**What you will do:** Retype word for word the stretch of entries below from the line that has "サイト内検索 (161, 2232)" through the line that has "mari@dreamersresort.com (166, 2429)", and omit the pictures.

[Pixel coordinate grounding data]
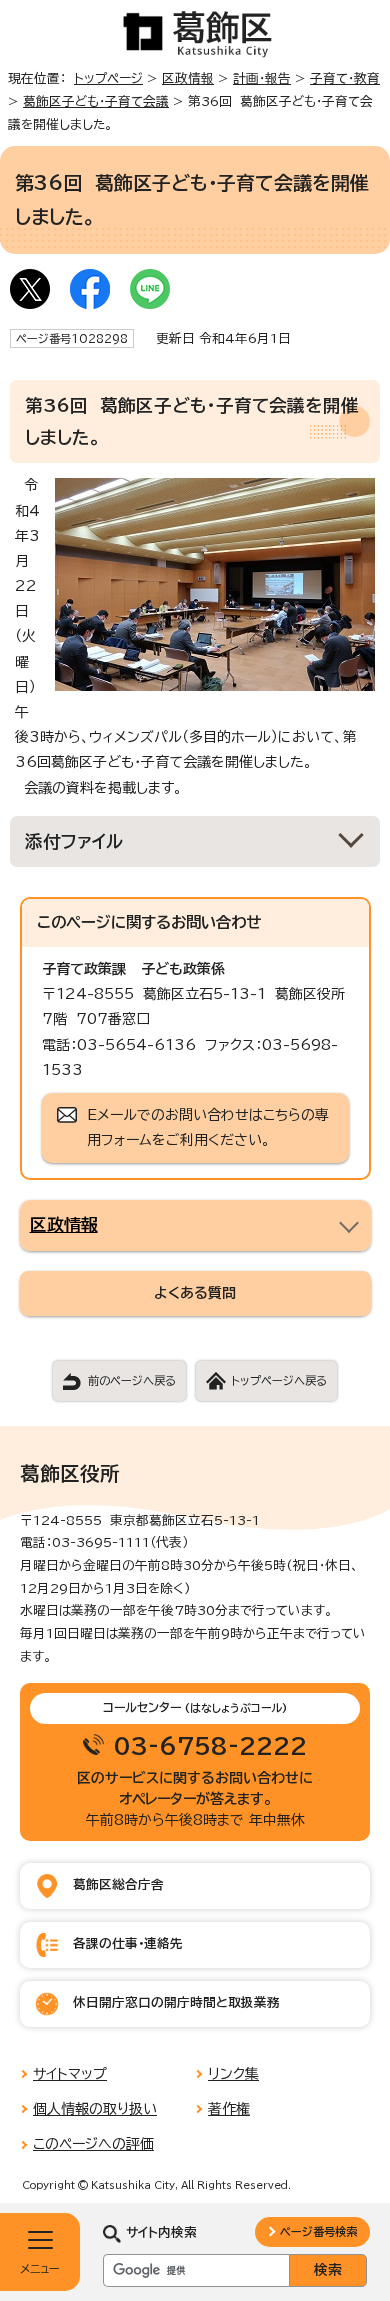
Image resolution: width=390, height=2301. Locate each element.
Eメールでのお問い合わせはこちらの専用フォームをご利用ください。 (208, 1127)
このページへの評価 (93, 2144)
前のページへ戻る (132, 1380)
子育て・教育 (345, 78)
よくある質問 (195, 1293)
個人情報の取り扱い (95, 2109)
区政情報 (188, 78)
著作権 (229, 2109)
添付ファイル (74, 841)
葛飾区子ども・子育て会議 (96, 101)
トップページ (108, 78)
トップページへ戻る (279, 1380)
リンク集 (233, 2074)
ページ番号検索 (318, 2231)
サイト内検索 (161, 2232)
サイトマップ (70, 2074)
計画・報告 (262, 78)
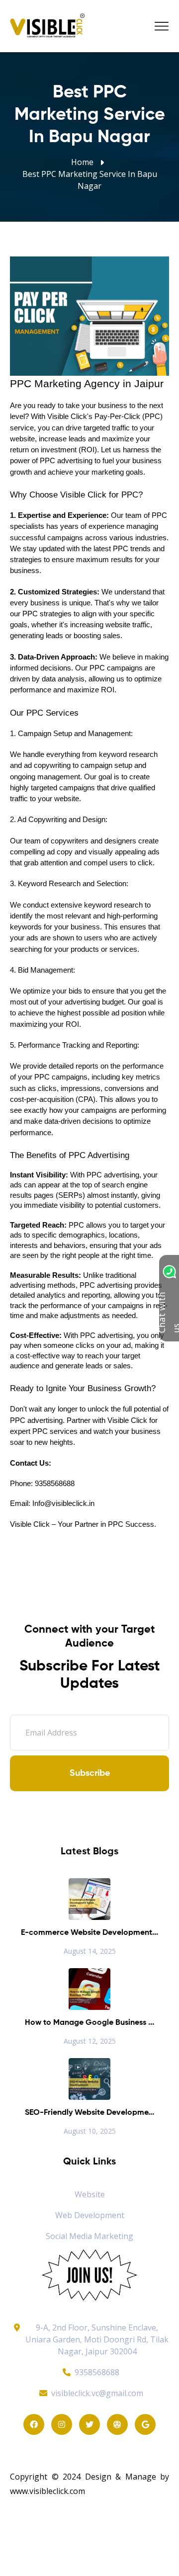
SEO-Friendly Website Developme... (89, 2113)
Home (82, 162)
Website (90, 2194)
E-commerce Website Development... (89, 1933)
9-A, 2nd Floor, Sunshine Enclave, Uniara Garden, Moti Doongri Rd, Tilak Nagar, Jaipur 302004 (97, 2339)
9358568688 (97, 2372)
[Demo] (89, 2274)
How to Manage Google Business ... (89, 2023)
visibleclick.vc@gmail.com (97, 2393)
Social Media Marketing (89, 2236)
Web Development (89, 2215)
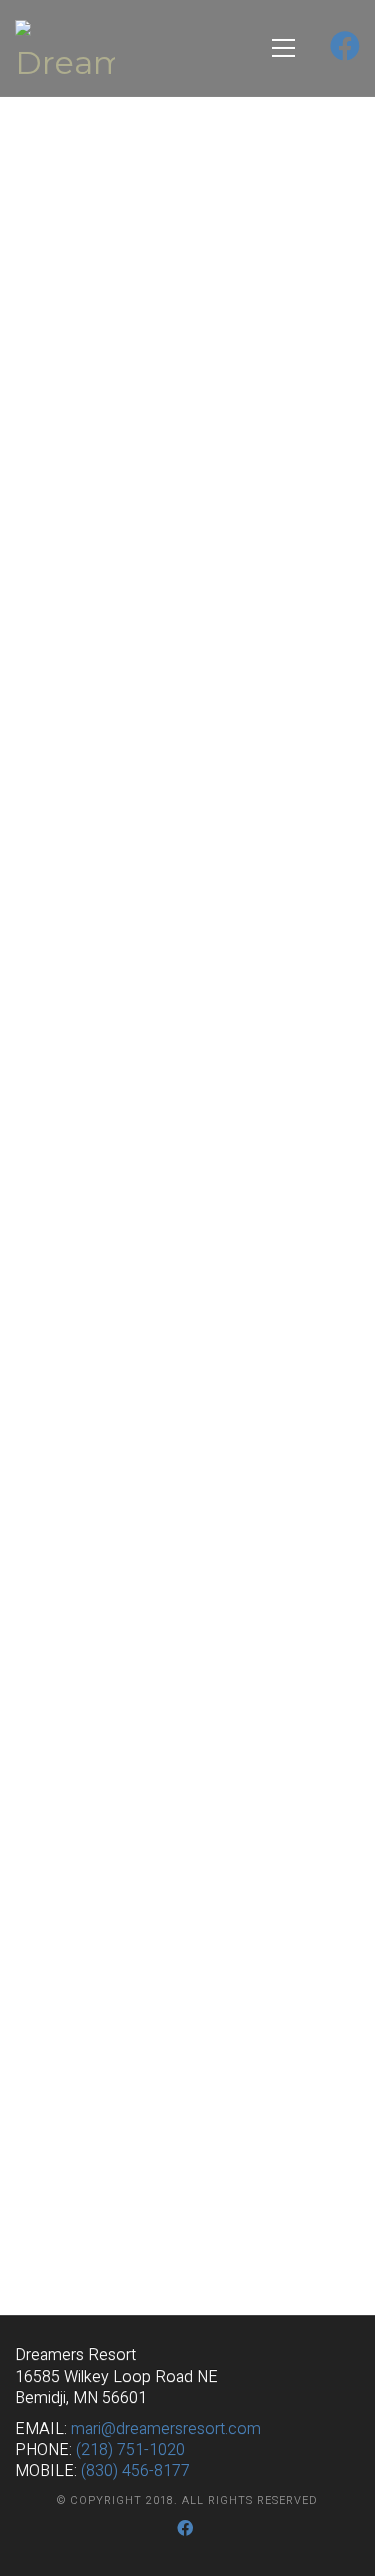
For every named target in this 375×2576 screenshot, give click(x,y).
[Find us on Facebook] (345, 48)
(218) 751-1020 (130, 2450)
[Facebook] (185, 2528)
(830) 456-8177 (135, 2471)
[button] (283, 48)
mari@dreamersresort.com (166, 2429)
--
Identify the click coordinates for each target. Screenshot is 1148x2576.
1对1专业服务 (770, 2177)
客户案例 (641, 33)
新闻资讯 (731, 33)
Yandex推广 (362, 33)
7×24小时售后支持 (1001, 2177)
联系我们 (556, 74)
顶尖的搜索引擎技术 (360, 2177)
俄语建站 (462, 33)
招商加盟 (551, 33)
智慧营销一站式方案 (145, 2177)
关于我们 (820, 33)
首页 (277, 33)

**Output of the exercise:**
サイト内検索 (161, 2232)
サイトマップ (70, 2074)
計画・報告 (262, 78)
SEO-Friendly Website Developme... (89, 2113)
Home (82, 162)
Website (90, 2194)
E-commerce Website Development... (89, 1933)
9-A, 2nd Floor, Sunshine Enclave, Uniara Garden, Moti Doongri Rd, Tilak Nagar, Jaipur 302004 (97, 2339)
9358568688 (97, 2372)
[Demo] (89, 2274)
How to Manage Google Business ... (89, 2023)
visibleclick.vc@gmail.com (97, 2393)
Social Media Marketing (89, 2236)
Web Development (89, 2215)
For every named target in this 375×2576 screenshot, give click(x,y).
[Find us on Facebook] (345, 48)
(218) 751-1020 (130, 2450)
[Facebook] (185, 2528)
(830) 456-8177 (135, 2471)
[button] (283, 48)
mari@dreamersresort.com (166, 2429)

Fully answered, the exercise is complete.